“When I was in the Blatná chateau with Jaromír Homolka again, we were studying the local collections. One day I came to him in a state of amazement, and it was probably apparent that I was having some kind of a shock. He looks at me and asks me: ´So what have you found? Škréta, or Brandl?´ - ´Brandl,´ I replied. Really, it was no fantasy nor fabrication, but it was a real finding of a remarkable painting of an Alexandrian theme, which was included there as a collected material without any further specification. At first I didn’t even classify it correctly from the iconographical point of view, for which I repent, but at that time I didn’t have the possibility to rely on iconographically relevant literature yet. That was an example of what was possible to find there.”
“The years of my study were interconnected with one great person, who was deeply ingrained in the nation’s memory, and who in my opinion should be ingrained there even more. She was Růžena Vacková, a truly remarkable woman, a Catholic convert, who was an advocate of sacrificing oneself – a task which she has fulfilled absolutely. As far as I know, she remained in prison the longest time of all, they nearly had to kick her out of there, because she refused all forms of petitions for pardon. ´While there are still others imprisoned, I will not try to get out at all.´ She thus sacrificed herself completely. She was my professor for classical archeology, which she taught together with professor Čadík – a similarly tragic person. Tragic – but tragic in a victorious and triumphant way, you could say.”

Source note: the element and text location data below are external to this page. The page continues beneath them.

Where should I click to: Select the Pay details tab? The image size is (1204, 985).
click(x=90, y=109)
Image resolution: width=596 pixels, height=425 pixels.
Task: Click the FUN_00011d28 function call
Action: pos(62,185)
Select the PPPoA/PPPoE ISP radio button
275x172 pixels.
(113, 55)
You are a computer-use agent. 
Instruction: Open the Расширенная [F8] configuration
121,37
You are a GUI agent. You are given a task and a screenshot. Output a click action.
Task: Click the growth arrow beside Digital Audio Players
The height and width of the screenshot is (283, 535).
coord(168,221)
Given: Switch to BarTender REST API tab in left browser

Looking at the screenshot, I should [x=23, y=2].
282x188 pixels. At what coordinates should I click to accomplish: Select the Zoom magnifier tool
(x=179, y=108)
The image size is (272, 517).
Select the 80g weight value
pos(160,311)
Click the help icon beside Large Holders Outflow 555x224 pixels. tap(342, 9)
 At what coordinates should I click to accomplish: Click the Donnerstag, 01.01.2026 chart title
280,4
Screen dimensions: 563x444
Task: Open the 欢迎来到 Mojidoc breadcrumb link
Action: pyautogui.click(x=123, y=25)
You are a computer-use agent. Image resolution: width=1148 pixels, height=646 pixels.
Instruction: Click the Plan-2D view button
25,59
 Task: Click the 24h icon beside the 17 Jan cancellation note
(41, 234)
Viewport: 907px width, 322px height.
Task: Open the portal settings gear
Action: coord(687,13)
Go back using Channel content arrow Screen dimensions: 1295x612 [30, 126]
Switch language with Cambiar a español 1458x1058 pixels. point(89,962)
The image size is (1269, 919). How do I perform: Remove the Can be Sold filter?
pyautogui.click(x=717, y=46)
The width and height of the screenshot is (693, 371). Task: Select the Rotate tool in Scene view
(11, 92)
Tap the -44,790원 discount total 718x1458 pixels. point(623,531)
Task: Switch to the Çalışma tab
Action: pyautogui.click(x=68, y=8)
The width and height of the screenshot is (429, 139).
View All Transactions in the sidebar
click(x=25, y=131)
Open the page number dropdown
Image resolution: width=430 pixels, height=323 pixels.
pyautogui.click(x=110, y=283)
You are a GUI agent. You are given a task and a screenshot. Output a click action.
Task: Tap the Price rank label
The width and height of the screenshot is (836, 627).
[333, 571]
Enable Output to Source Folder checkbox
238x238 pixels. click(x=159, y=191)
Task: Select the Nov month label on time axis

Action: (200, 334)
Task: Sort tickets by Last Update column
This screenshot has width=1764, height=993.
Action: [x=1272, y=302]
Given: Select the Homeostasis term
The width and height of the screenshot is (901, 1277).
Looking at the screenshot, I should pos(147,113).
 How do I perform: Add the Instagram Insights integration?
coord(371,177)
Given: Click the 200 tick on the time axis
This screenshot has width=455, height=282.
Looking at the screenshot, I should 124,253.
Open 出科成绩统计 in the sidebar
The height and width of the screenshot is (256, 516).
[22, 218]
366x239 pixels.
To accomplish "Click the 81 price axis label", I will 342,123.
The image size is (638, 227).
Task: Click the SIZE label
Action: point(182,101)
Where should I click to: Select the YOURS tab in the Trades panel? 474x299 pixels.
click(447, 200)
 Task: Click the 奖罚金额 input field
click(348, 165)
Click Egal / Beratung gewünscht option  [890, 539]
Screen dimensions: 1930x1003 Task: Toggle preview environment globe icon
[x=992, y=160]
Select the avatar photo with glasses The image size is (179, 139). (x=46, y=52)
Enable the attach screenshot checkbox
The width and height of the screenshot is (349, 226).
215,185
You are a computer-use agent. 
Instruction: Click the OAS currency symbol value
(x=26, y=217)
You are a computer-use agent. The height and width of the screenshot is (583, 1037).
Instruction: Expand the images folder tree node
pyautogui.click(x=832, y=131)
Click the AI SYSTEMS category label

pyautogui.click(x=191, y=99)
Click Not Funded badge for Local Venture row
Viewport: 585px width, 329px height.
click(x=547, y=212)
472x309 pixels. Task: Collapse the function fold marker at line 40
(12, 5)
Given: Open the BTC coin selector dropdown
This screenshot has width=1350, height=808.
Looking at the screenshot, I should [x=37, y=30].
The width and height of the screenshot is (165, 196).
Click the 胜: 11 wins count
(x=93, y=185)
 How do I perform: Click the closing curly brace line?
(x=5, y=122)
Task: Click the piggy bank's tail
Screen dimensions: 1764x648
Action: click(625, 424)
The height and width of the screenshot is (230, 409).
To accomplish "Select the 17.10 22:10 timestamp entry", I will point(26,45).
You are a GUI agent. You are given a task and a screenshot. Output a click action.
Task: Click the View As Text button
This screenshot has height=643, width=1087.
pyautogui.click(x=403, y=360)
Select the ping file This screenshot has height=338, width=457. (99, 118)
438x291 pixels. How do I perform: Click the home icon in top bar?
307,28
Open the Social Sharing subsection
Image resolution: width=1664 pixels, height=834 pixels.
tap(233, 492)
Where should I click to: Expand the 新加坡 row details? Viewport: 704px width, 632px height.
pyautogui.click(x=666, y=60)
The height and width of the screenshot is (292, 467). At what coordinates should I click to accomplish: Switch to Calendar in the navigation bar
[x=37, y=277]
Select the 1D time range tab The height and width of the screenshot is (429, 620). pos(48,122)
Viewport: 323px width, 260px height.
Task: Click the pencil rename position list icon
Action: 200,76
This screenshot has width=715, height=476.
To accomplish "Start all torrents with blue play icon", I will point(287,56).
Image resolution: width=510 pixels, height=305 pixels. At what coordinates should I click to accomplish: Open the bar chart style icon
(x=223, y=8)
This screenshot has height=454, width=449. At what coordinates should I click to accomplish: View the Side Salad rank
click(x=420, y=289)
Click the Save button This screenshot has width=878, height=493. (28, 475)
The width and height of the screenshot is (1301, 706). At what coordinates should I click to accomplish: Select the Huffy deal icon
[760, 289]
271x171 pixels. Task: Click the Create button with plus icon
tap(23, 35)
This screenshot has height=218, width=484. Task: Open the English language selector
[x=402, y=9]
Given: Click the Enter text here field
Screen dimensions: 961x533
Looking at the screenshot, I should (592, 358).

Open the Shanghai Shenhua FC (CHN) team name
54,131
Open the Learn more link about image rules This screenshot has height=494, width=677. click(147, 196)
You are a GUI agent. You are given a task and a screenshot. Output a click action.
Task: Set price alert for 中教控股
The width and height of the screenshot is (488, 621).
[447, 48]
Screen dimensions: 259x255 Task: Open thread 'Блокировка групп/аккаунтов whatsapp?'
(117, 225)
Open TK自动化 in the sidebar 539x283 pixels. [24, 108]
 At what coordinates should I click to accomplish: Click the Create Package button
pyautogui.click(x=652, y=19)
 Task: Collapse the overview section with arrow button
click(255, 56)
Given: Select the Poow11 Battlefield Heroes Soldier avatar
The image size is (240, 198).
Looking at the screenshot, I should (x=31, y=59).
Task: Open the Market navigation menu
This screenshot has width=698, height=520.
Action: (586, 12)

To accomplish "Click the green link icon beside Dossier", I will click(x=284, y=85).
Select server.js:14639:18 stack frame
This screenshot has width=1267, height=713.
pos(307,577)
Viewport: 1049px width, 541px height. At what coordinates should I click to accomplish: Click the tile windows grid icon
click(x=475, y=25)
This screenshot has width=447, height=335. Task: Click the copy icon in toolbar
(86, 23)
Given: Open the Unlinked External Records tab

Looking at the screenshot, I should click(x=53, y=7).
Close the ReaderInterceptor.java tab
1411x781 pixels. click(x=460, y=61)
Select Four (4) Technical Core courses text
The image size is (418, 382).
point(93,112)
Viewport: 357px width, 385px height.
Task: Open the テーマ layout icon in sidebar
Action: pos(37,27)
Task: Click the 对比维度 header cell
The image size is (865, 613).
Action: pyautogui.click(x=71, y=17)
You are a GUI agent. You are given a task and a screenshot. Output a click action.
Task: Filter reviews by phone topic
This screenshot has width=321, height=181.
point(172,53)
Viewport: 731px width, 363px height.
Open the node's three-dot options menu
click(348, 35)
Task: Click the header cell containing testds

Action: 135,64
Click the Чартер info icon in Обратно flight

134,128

“...politically speaking, I naturally felt threatened with my bourgeois origin, and so on. Nobody attacked me directly, but I felt constantly that this danger was still present there. I tried to avoid it, but I didn’t avoid it quite well, because there was another trap which the Bolsheviks had in store for me – the PTP, or Auxiliary Technical Battalions. In the next draft, and it actually didn’t happen on the day of the draft, but on the famous and well known date of September 5, 1950, which was actually the day when PTP was born. I can thus say that I am proud at being a fundamentalist PTP member.” Interviewer: “That’s nice.” – “Because basically I spent all the time in PTP during their existence. For they were canceled in April 1954, and replaced by other units, unarmed units, and so on.”
Pavel Preiss was born May 21, 1926, and his bourgeois origin was to affect his life in the communist Czechoslovakia significantly. He has been living in one place all his life, in a house between the Prague neighbourhoods of Vinohrady and Vršovice. He attended elementary school there, and in 1938 he began studying a grammar school. The war complicated his studies when he was forced to do conscripted labour at the end of the war. After the war he began studying art history and classical archeology at the Faculty of Arts of Charles University, and he has remained faithful to his beloved subject throughout his life. In 1950 he was drafted to the Auxiliary Technical Battalions, which were just established. Unwillingly, he was loyal to this unit throughout its entire existence, till 1954. Upon returning from his military service he began working in the State Monument Conservation Administration, and under its National Cultural Committee he spent two years cataloguing collections of artworks in Czech chateaux. In 1956 he found employment in the National Museum, but he was not happy with the prevailing atmosphere in the workplace and the political situation there. While there, he however managed to be awarded the Candidate of Sciences degree, without having to join the Communist Party. In the early 1960s an opportunity to work for the National Gallery arose, and eventually it also became possible for him to organize foreign exhibitions. At that time he also resisted offers of collaboration with the State Secret Police. In 1969 he was awarded the docent degree. Briefly he was lecturing at the Faculty of Arts, but after a short time he was forced to leave. In 1992 he became a professor and in 1993-1994 he had the honour to work as a visiting professor at Vienna University. After his return to Prague continued lecturing at Charles University. Pavel Preiss passed away on December, the 17th, 2023.